To address this need, we analyse and compare sedDNA and water column phytoplankton data from Esthwaite Water, a relatively small lake in the English Lake District which has experienced well-documented changes in human activity and has undergone substantial eutrophication in recent decades (Dong et al ., 2011; Maberly et al ., 2011). Lake physicochemical conditions and the phytoplankton community have been continually monitored since 1945, providing a detailed record against which palaeolimnological records can be compared and validated.
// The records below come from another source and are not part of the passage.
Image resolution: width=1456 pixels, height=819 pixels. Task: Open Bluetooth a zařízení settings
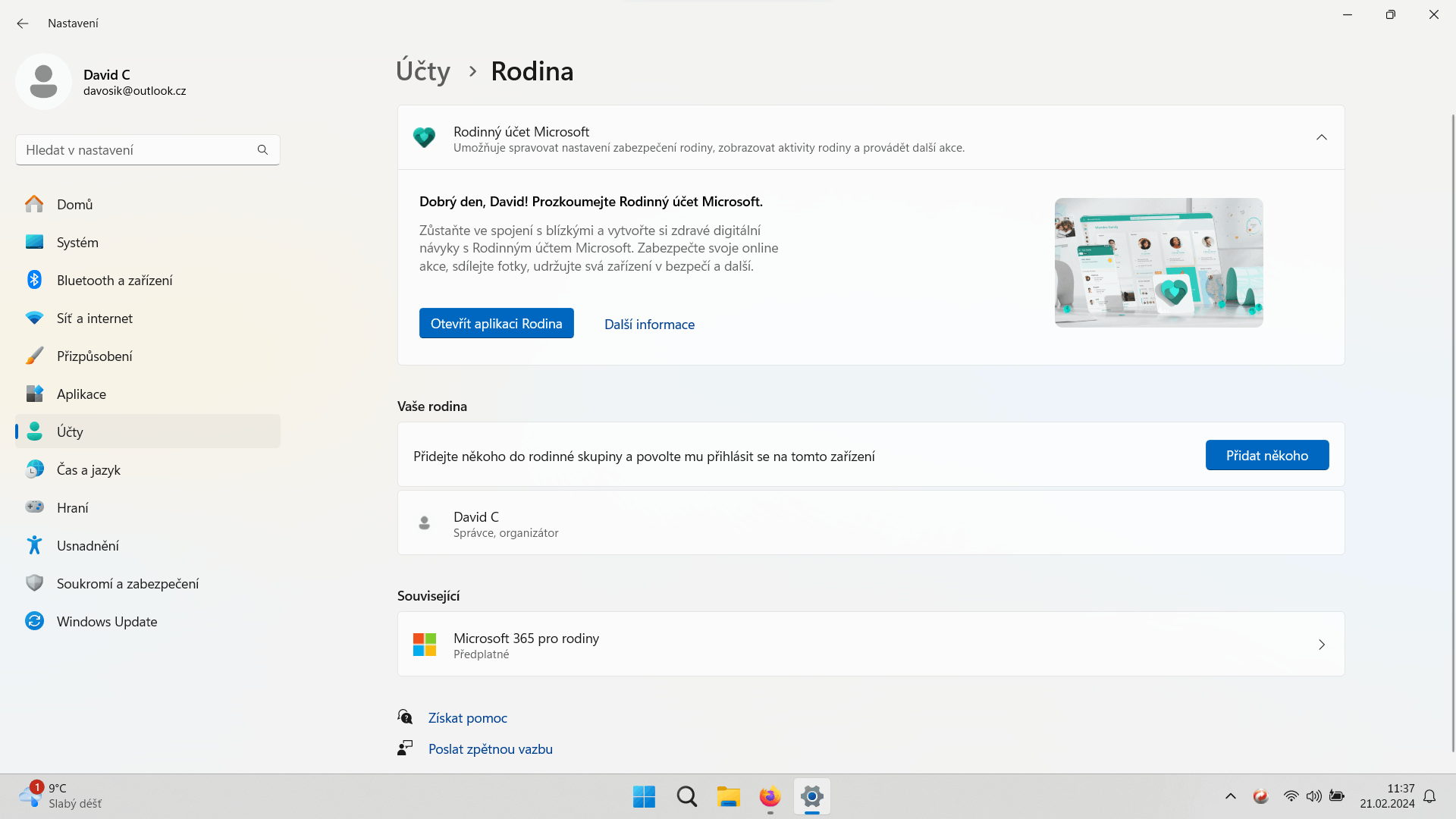point(115,281)
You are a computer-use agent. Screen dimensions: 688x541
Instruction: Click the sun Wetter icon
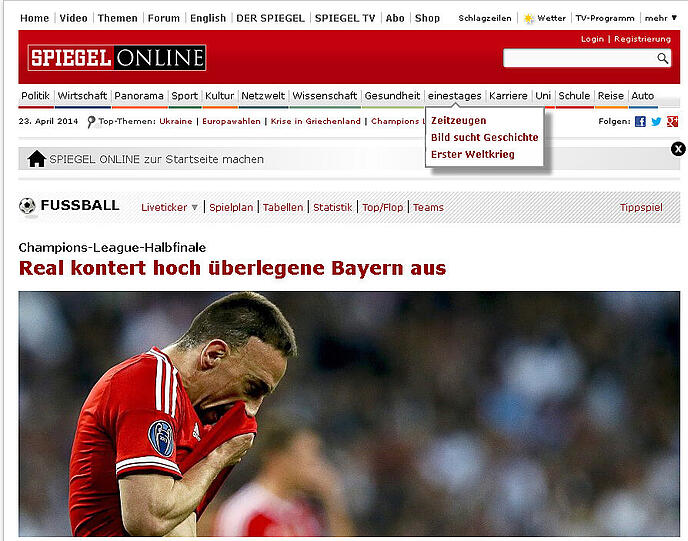pyautogui.click(x=529, y=18)
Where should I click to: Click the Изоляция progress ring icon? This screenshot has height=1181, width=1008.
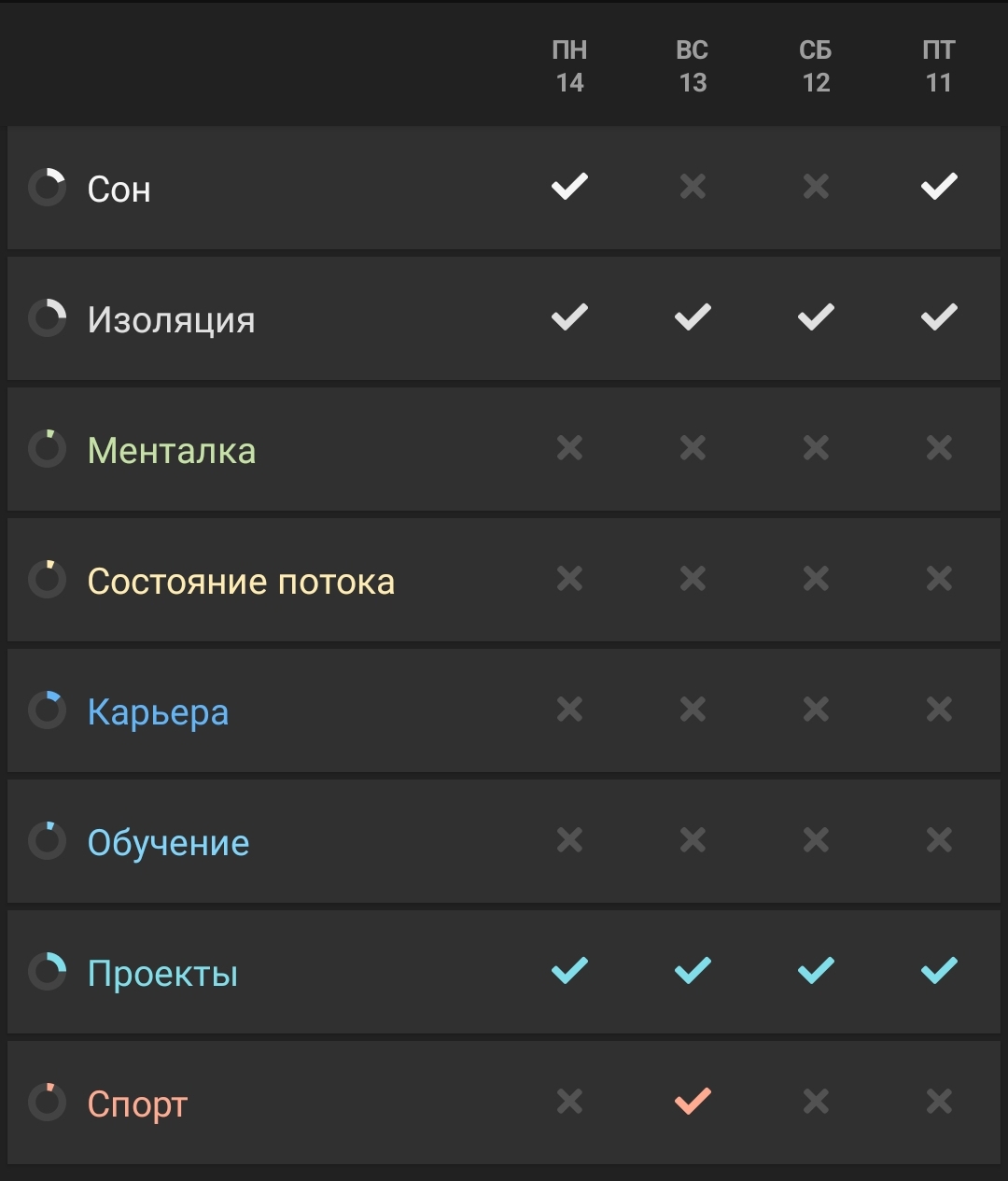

Esthwaite Water has been the site of several studies investigating seasonal trends in phytoplankton communities in the water column (Feuchtmayr et al ., 2012; Talling and Heaney, 2015), and palaeolimnological studies of the bacterial and cyanobacterial community as measured by sedDNA (Thorpe et al ., 2022), and the microbial eukaryotic community as measured with photosynthetic pigments (Moorhouseet al ., 2017) and diatom frustules (Bennion et al ., 2000; Dong et al ., 2011, 2012). Our study, which combines concurrent microscopy-based monitoring and sedDNA records, is therefore uniquely placed to determine whether sedDNA is a reliable tool for reconstruction of past trends in phytoplankton community composition.